Imagine a logistics drone executing a pharmaceutical delivery mission on the western Sichuan Plateau when it encounters a canyon terrain, causing its GNSS signal to fail. At this point, the Inertial Navigation System (INS) becomes the sole navigation source, using its inertial measurement data to maintain the drone's course and altitude. As the drone crosses the canyon and reacquires GNSS signals, the integrated navigation algorithm immediately combines GNSS's absolute position data with the INS's cumulative estimates for real-time correction, ensuring seamless flight path continuity and ultimately safe arrival at destination.

 

LINS Technology: Building a solid "security foundation" for the trillion-dollar low-altitude economy

To address the urgent demand for high-precision and highly reliable integrated navigation systems in the low-altitude economy, LINS Technology has developed a product portfolio tailored to diverse application scenarios. The LINS688 series IMUs can be directly integrated into existing GNSS-based flight control systems, while the MS-6222 integrated navigation system provides users with a GNSS+INS hybrid solution.

 

The LINS688 series IMUs employ a three-dimensional stacked MEMS manufacturing process, measuring just 44×47×14 mm in size, weighing under 40 g, and consuming less than 1 W of power. The highest-specification model features a gyroscope zero bias instability of <0.3°/h and an accelerometer zero bias instability of <15 μg. When integrated with existing GNSS or external GNSS receivers in flight control systems along with LINS's proprietary Kalman filtering algorithm, these units maintain exceptional navigation accuracy even during prolonged GNSS signal interruptions.

The MS-6222 is a compact, high-precision, high-performance MEMS-based navigation system independently developed by LINS Technology.
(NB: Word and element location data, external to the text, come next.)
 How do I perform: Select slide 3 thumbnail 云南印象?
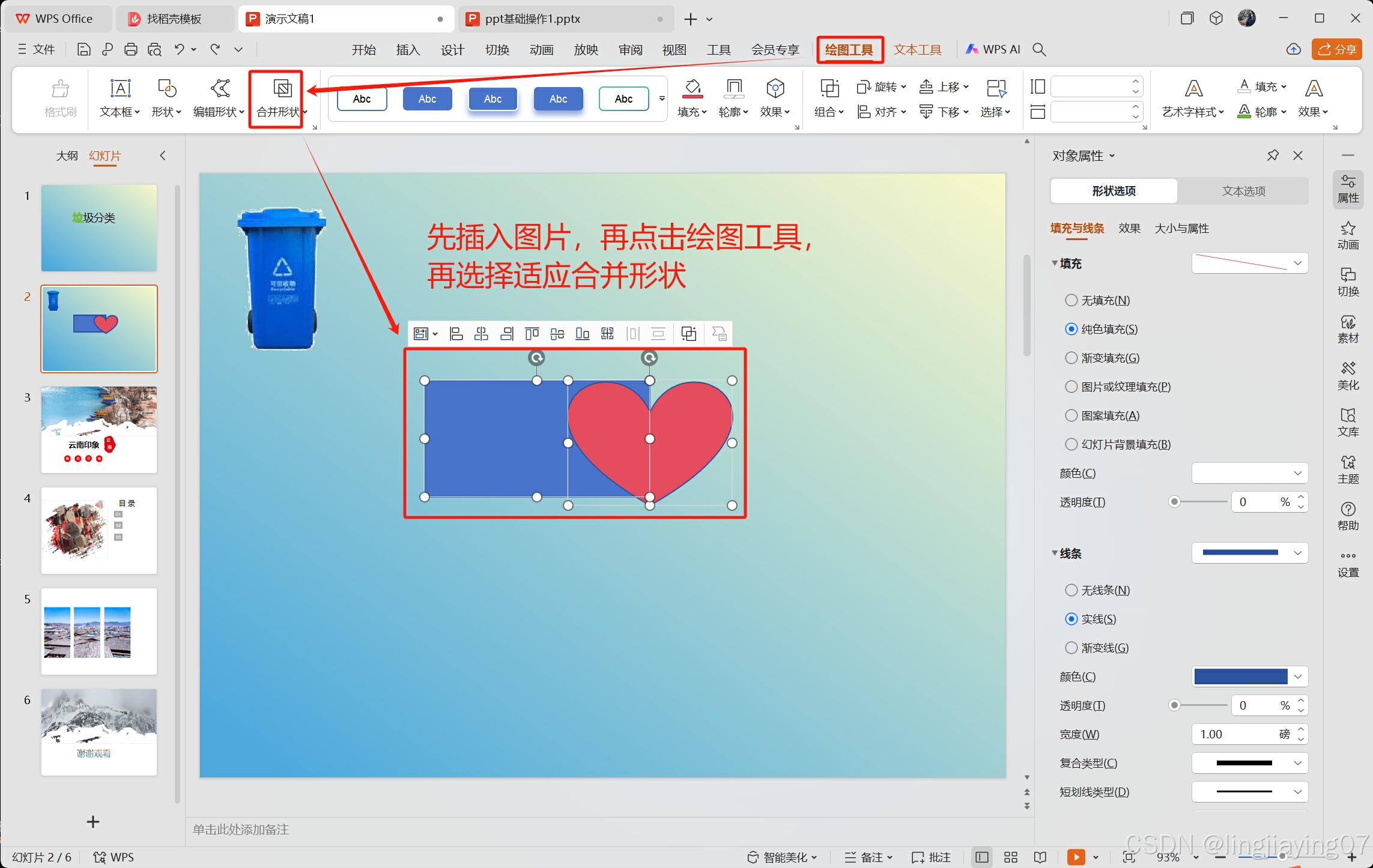point(99,429)
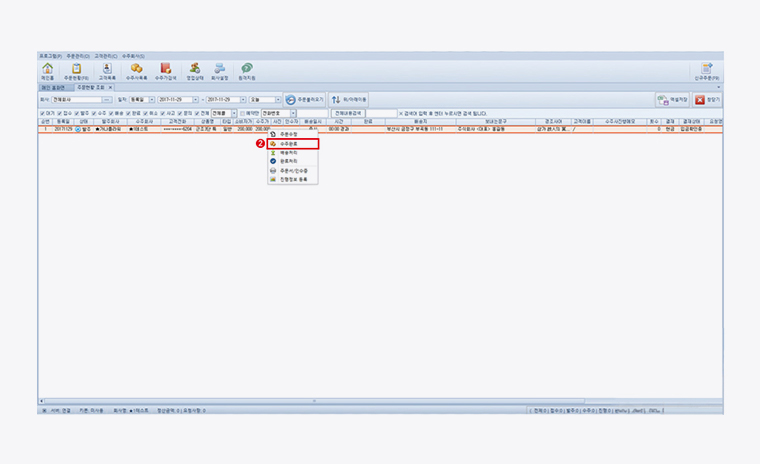760x464 pixels.
Task: Open the 원격지원 remote support icon
Action: coord(246,70)
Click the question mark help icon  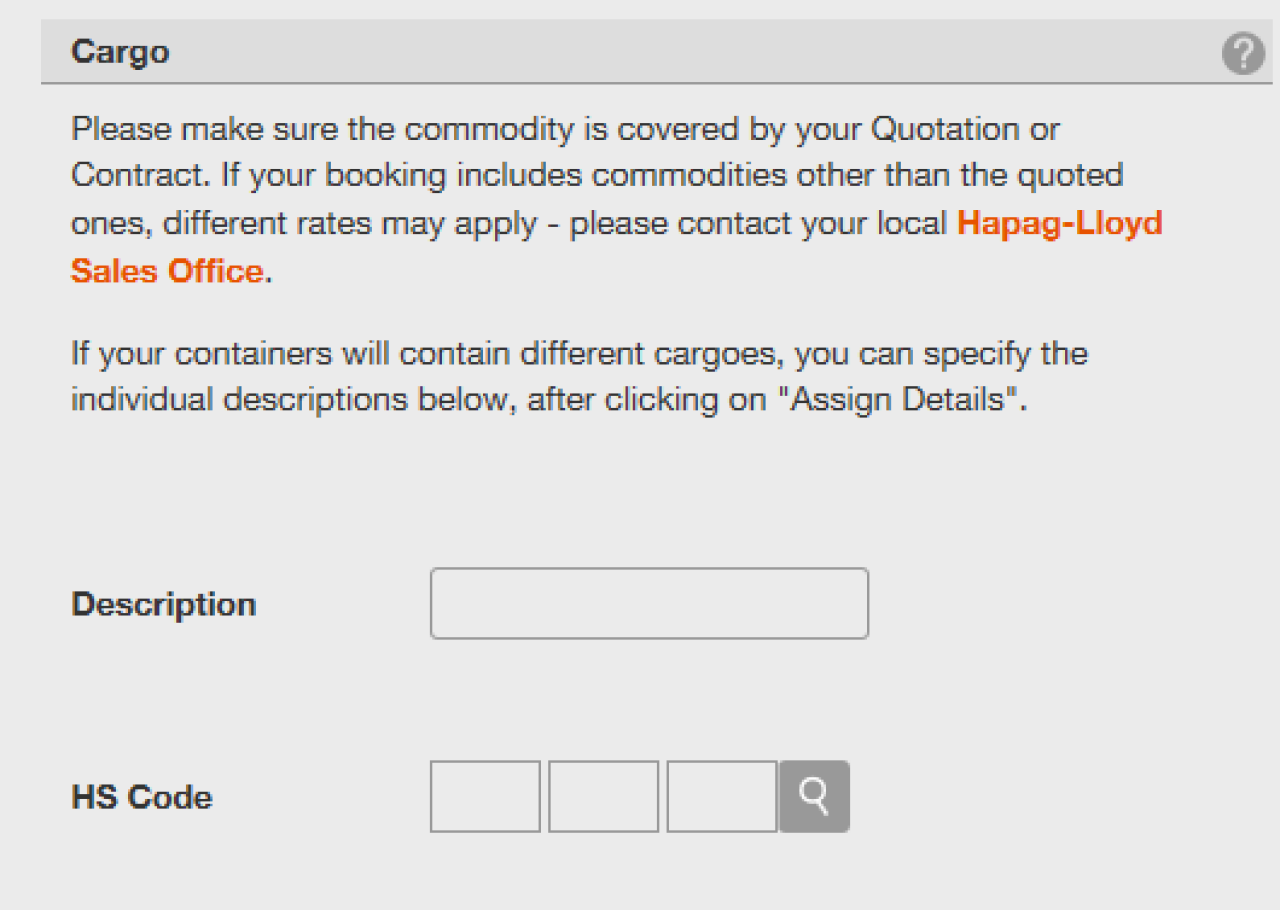pyautogui.click(x=1243, y=52)
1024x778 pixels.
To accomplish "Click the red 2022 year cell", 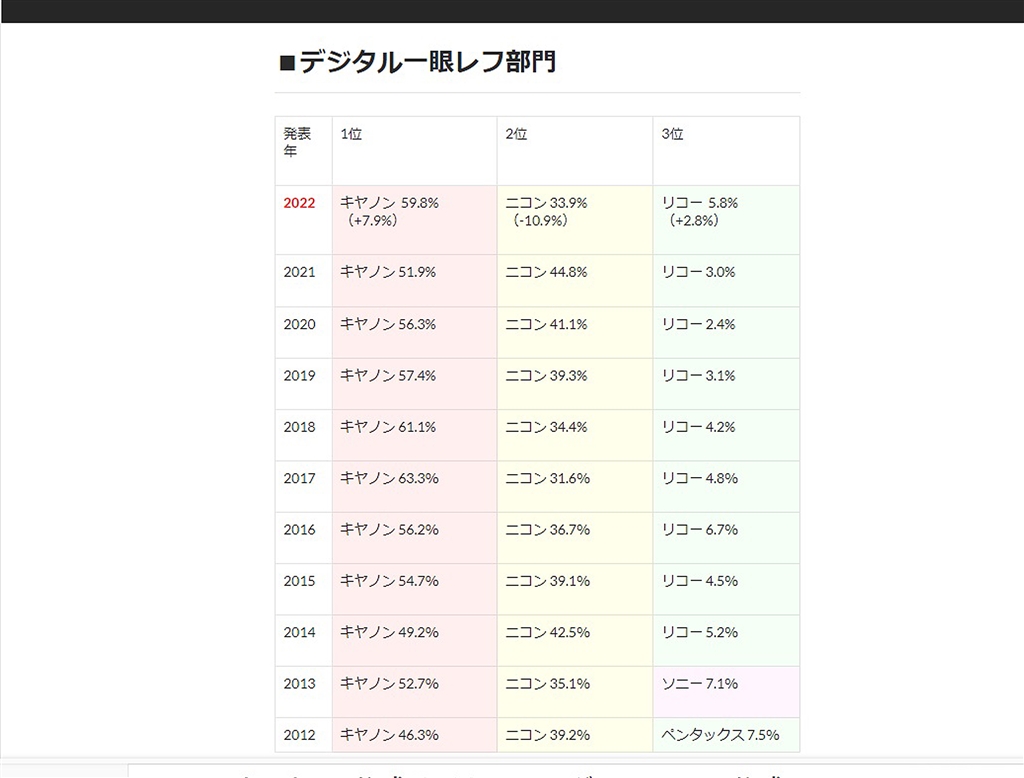I will [299, 203].
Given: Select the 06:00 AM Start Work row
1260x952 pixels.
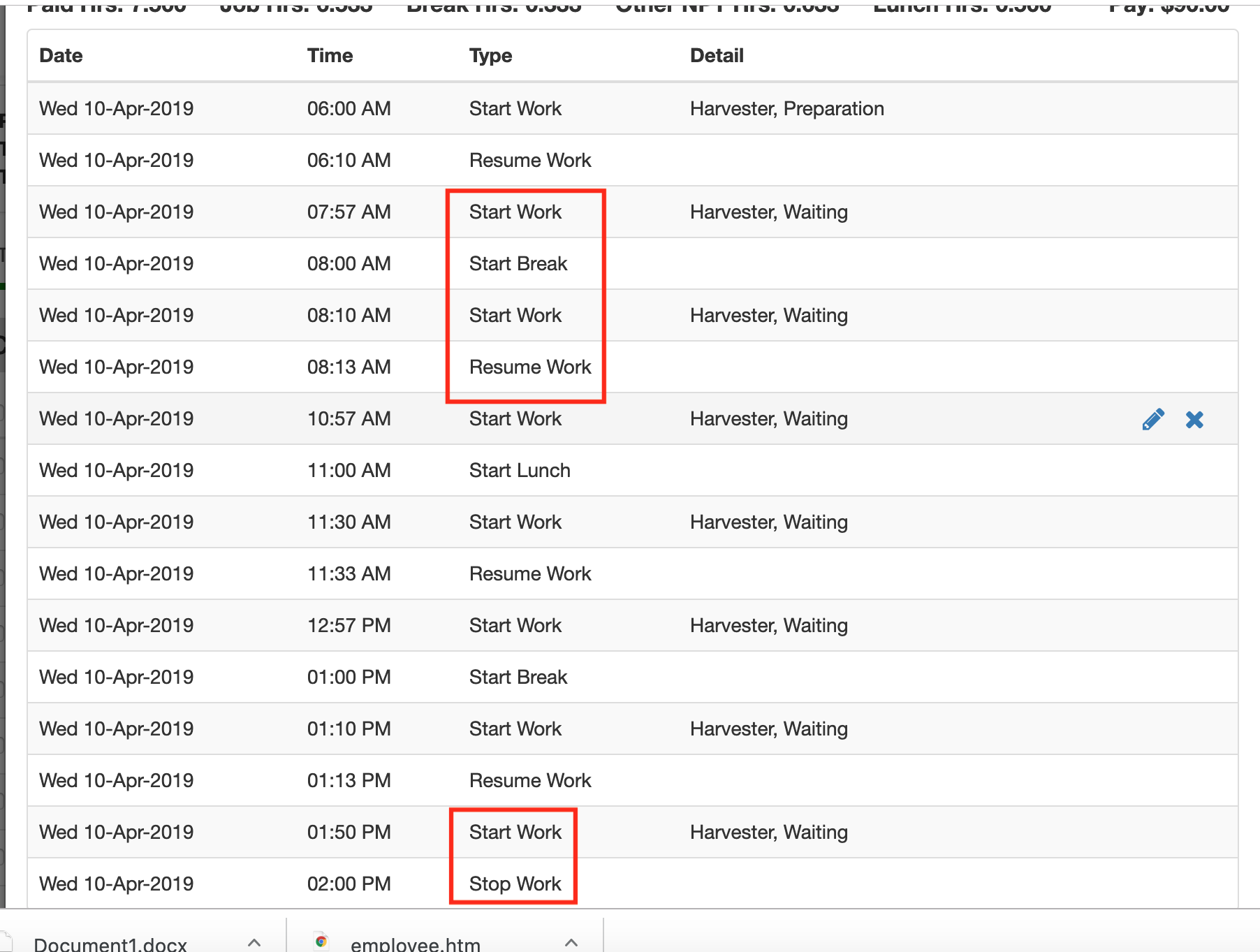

It features a robust packaging design, integrates a high-precision MEMS inertial measurement unit (IMU) and a high-precision GNSS module, employs a multi-source Kalman filtering fusion algorithm, supports dual GNSS antennas, offers extensive interfaces, operates across wide voltage ranges, and delivers continuous, reliable high-precision positioning, navigation, and 3D attitude information in complex environments.

   

 

As every drone safely flies over cities, as every eVTOL smoothly delivers passengers to their destinations, and as every low-altitude flight route becomes a reliable "skyway" behind all these achievements stands the steadfast support of  LINS Technology's premium product portfolio. LINS Technology will continue to deepen its expertise in INS-GNSS integration technology, offering a comprehensive product lineup to meet diverse low-altitude application needs, thereby establishing a solid "safety foundation" for the trillion-dollar low-altitude economy and soaring together with China's low-altitude industry.